How many of you have spent years and years chastising yourself for some event that has long since expired? It’s gone from life and is in the books. It only shows up again when you re-read the book. Stop re-reading the book! The things you do wrong and have done wrong were committed to the history book just as quickly as they happened. They are no longer a part of your life unless you allow them to be. The egregious errors, the scarring hurts, the bruising slights all have vanished from the present reality. You make your mind a friend by not subjecting your friend to the same old, tired story. Like your friend who might tell you it’s time to get over it, it’s time to get over it. You don’t magically transform bad behaviors by punishing yourself, you know that! You transform yourself the same way your child transforms, by receiving your forgiveness. And don’t you think for a second that God is bringing it up. God forgave you the FIRST time you were sorry. You have to “accept” His forgiveness also. Beyond that it’s all a bunch of egotism and you can take that to the bank!

Once I heard a father say how dumb his kid was and that he didn’t think his elevator went all the way to the top. How sad is that? To think that a father would say that about his own flesh and blood, astounded me. All I could think was, he’s your own kid! What the eff is the matter with you? Your child will be about as smart and talented and good as you can teach him he can be. You, horrible father, are outrageously defining his limit. Now as bad as I guess that made you feel, how about the things you say to yourself? Would you so easily tell your good friend that he was an idiot? Would you be so quick to focus on and point out his every weakness and fault? Oh sure you would see both, but out of love you wouldn’t bring them up, would you? Do you know anyone on earth that gets better at something after repeatedly being told he sucks at it? Weakness is never overcome by focusing on the weakness. You win at life by focusing on your strengths; what you can do the best! Strength is built from strength! All you accomplish by acquiescing to an endless stream of negative chatter about yourself is to weaken and severely limit your true capabilities. And, the worst part? You are saying those things to yourself! You aren’t just being honest! You are treating yourself like an enemy and not a friend. If you don’t love you, who does? Well, God does and He disagrees with your estimation of yourself. Again, beyond that, it’s all just a bunch of egotism…and your insistence on self harm.

Making your mind a friend is about choosing what you will and will not think about and choosing what you will and will not say to yourself. Your mind is your mind and you may use it in whatever fashion you see fit. You may say, “I can’t stop thinking about it!” But, oh yes you can! Like a lifelong smoker, the longer you’ve been engaged in the habit, the harder it is going to be to stop. The new non-smoker has to say ‘no’ to himself one hundred times a day at first, but the next day may only require seventy-five. Eventually the thought comes up ever so rarely. The same with negative talk and condemnation, once you break the habit, it happens less and less. And like the smoker that quit, you brighten your prospects for a long, happy, successful life.

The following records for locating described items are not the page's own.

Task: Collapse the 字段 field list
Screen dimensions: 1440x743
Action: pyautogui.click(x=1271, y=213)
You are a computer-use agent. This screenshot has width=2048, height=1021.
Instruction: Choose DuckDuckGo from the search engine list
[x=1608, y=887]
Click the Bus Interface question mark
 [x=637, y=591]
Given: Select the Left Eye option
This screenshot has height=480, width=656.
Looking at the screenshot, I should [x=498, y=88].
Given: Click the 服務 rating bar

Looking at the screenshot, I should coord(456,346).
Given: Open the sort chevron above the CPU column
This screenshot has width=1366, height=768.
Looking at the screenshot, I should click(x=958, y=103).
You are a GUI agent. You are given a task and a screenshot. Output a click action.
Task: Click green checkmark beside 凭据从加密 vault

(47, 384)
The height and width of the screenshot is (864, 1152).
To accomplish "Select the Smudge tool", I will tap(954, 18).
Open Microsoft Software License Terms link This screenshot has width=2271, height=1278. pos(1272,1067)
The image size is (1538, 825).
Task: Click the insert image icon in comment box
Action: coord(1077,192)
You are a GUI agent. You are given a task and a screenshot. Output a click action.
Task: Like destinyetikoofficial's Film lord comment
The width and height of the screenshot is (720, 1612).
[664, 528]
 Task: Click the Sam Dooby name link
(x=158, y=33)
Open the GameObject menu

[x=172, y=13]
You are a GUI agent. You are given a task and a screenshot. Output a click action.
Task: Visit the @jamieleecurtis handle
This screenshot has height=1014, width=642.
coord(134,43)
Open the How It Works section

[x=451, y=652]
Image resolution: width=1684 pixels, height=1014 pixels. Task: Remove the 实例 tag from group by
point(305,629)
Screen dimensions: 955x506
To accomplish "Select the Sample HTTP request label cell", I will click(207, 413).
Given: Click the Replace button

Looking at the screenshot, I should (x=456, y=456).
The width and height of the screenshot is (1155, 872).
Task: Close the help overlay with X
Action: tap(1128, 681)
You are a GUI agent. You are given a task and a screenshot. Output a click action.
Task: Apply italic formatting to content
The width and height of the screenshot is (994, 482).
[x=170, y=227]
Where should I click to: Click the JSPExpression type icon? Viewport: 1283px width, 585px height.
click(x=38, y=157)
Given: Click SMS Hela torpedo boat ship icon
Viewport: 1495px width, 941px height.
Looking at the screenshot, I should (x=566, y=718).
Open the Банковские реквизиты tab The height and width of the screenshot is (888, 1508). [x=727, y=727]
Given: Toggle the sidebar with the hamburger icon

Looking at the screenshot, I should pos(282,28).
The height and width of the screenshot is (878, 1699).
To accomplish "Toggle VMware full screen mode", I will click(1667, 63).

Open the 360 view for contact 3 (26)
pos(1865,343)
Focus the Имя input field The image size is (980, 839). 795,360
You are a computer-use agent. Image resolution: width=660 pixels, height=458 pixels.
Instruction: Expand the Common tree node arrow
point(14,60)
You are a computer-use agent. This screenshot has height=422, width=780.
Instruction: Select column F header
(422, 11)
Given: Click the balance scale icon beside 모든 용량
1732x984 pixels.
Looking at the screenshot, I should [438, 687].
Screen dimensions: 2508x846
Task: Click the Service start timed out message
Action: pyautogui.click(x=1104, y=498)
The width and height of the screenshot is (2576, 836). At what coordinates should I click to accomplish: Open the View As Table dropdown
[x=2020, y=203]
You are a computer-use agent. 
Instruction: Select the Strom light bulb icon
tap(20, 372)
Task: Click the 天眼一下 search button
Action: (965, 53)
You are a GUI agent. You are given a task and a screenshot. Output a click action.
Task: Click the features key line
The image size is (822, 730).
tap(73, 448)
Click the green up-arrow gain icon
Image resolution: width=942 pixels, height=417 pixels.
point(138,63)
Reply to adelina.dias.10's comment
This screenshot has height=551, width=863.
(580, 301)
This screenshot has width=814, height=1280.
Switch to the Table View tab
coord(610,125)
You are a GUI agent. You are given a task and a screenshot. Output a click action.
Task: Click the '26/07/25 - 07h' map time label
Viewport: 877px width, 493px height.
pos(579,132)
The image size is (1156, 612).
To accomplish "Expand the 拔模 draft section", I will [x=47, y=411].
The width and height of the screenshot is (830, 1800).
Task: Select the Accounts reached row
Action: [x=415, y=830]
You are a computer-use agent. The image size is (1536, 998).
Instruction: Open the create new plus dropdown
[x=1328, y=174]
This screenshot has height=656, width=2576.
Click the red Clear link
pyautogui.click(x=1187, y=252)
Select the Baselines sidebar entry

At the end of the day, you my dear friend, are the only you, you’ve got! And, like your heart would seek in earnest to console your sad, defeated child, you must learn to be good to yourself. You aren’t serving God by behaving that way, no matter what some preacher may have told you, you are serving your enemy by your refusal to believe what God has already said. You aren’t the evil one, but you just may have been listening to him. Be kind with yourself. Be forgiving with yourself. Learn to accept your imperfections and just be. It’s okay. God knows all about you and loves you anyway!